Analysis of binomial variables with random effects I have a study where each of the 43 items is a question to which the response may be A or B and I want to infer whether A has been chosen significantly more than B. There are 20 participants and 43 items, I have thus 20*43= 860 rows in my datafile. I know I can run a binomial test/chi square, but my problem is that these tests don't take into account the unmeasured correlation between responses due to participants and questions.

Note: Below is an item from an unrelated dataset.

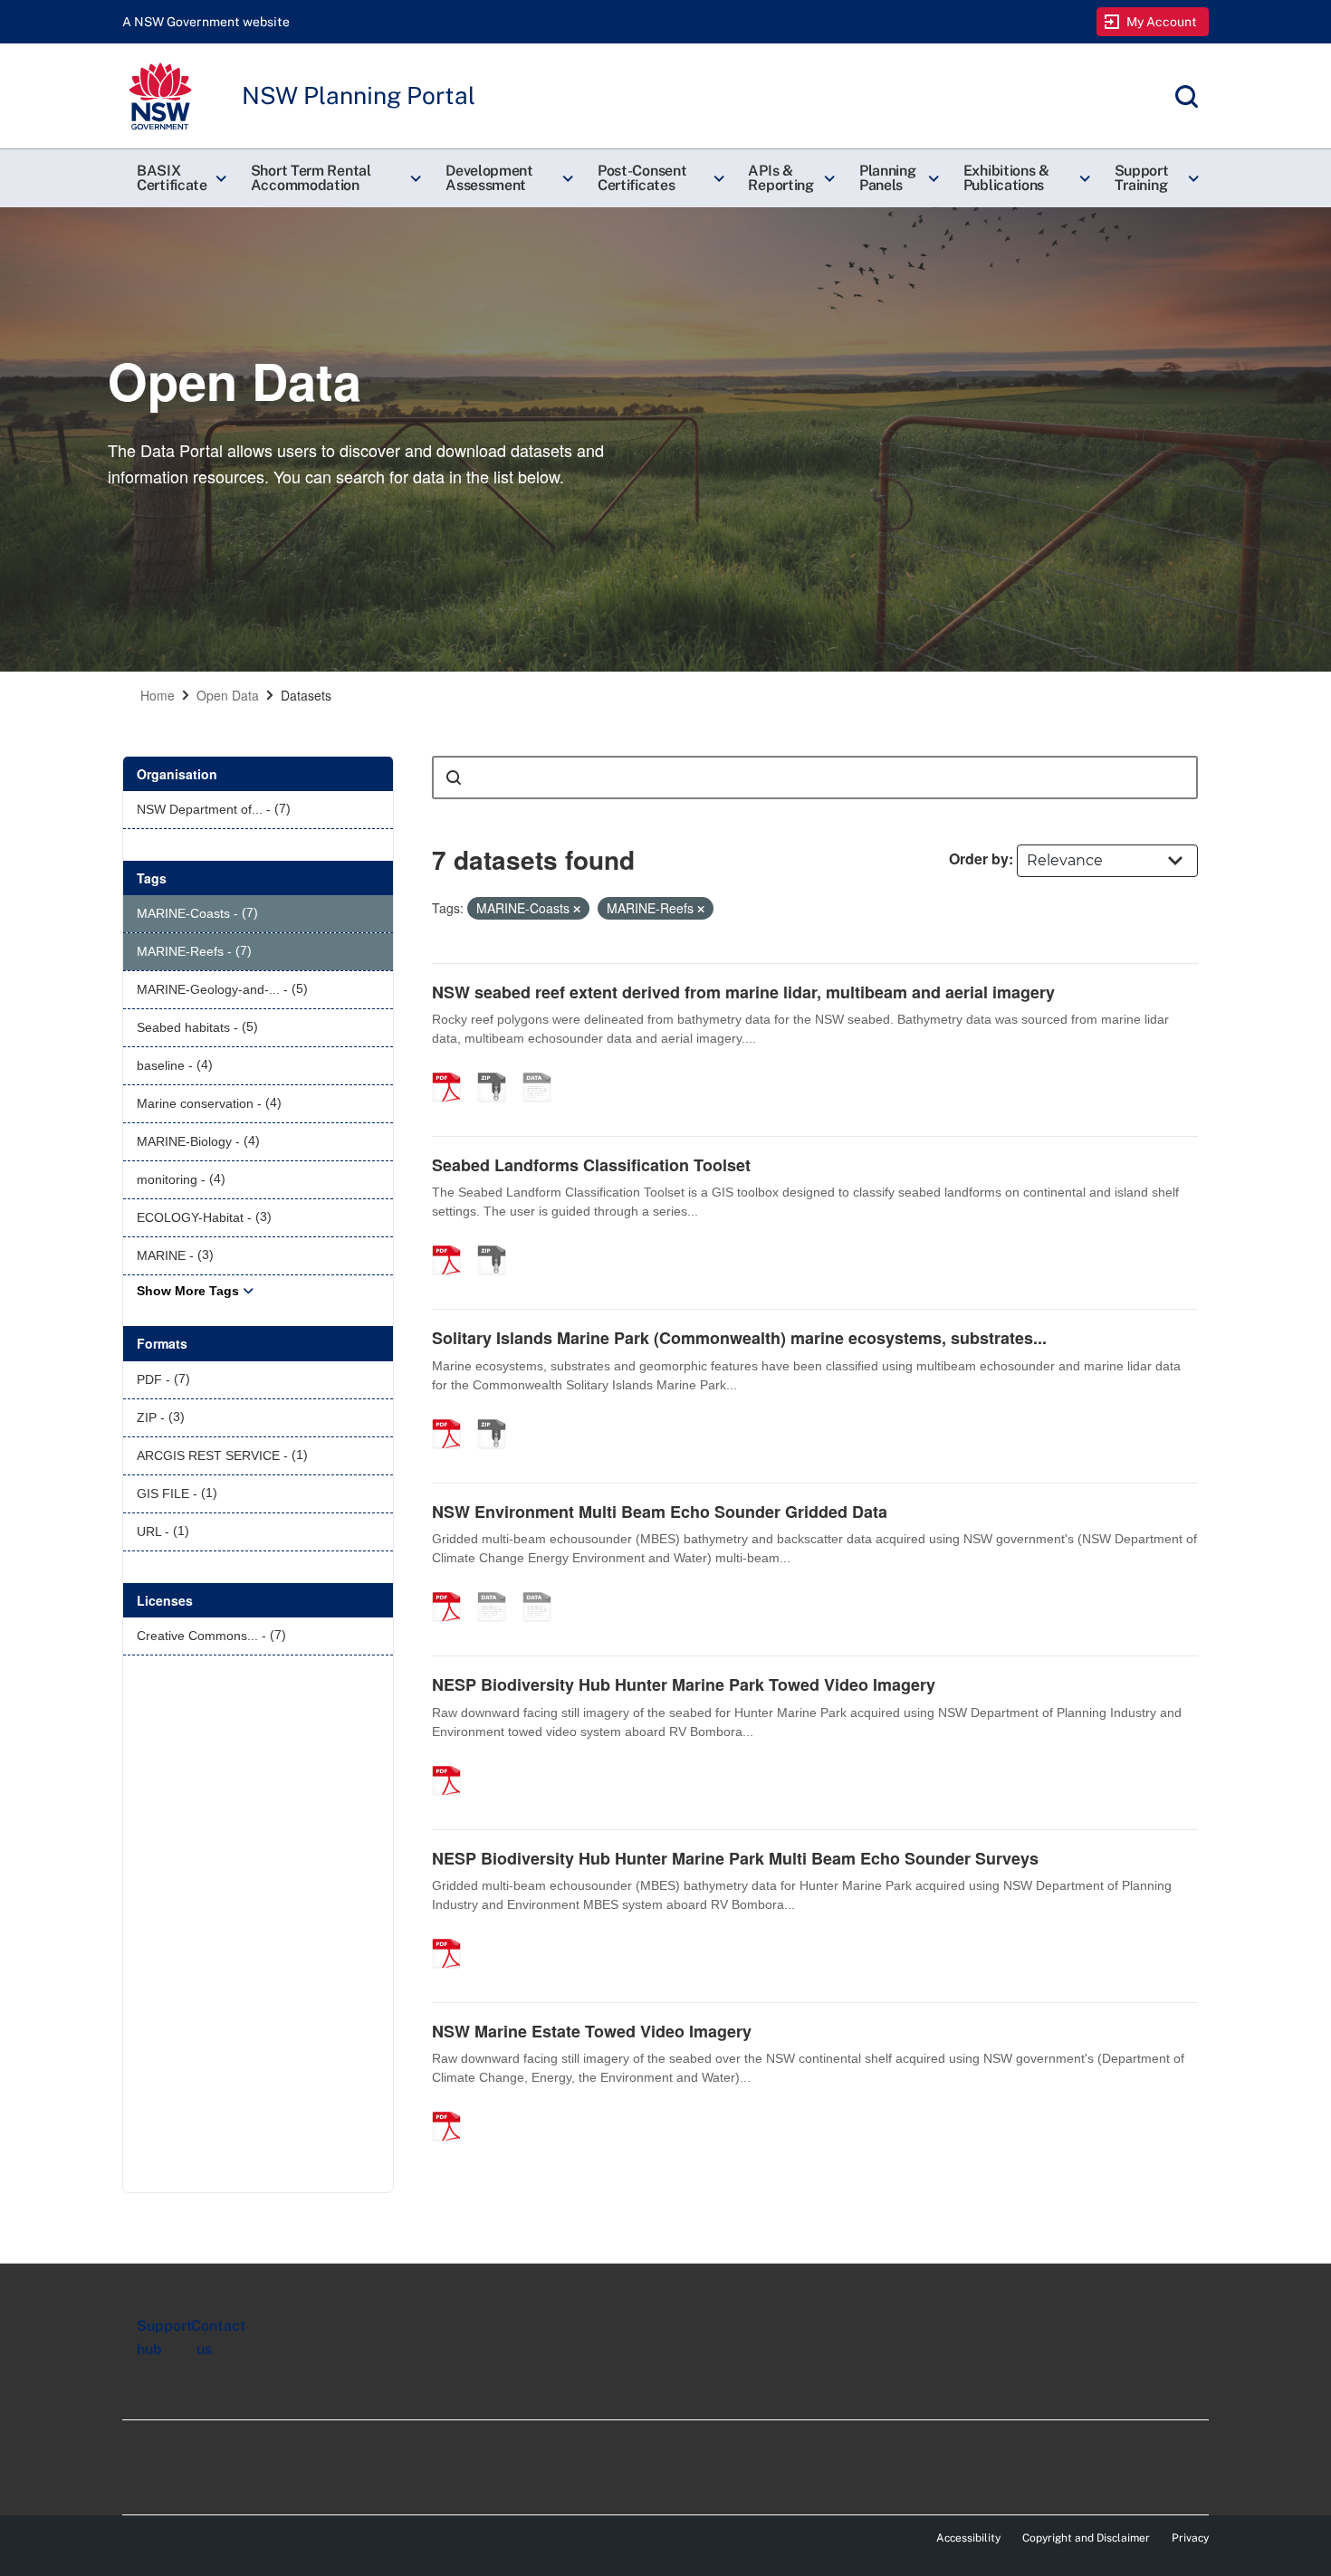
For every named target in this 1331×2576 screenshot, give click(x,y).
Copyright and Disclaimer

 A: You can use a mixed effects model, a logistic regression with random intercepts for question and for participant. If you have data in long format, something like
participant  question answer
1            1        A
1            2        B
 .
 .
 .
n            1        A
n            2        A

the logistic regression will have a linear predictor
$$ \eta_{ij} = \mu + \alpha_i + \beta_j $$
where $\alpha_i$ is a random intercept for participant $i$ and $\beta_j$ a random intercept for question $j$. Then the model is completed by stipulating that
$$
   \alpha_i \stackrel{\text{iid}}{\sim} \mathcal{N}(0,\sigma^2_\alpha) \\ 
   \beta_j \stackrel{\text{iid}}{\sim} \mathcal{N}(0,\sigma^2_\beta)
$$
If you have some other covariates you can build from here.
In R something like
df <- <your data frame>
library(lme4)
mod0 <- glmer( answer ~ (1 | participant) + (1 | question), 
               data=df, family=binomial )

This is similar to the setting in item response theory, so look through item-response-theory.  See also the tag elo, since such rating systems are based on similar models. An interesting applications is the chess puzzles on lichess where both solver and quizz will get its own random parameter (but they will be updated according to how the puzzle is solved).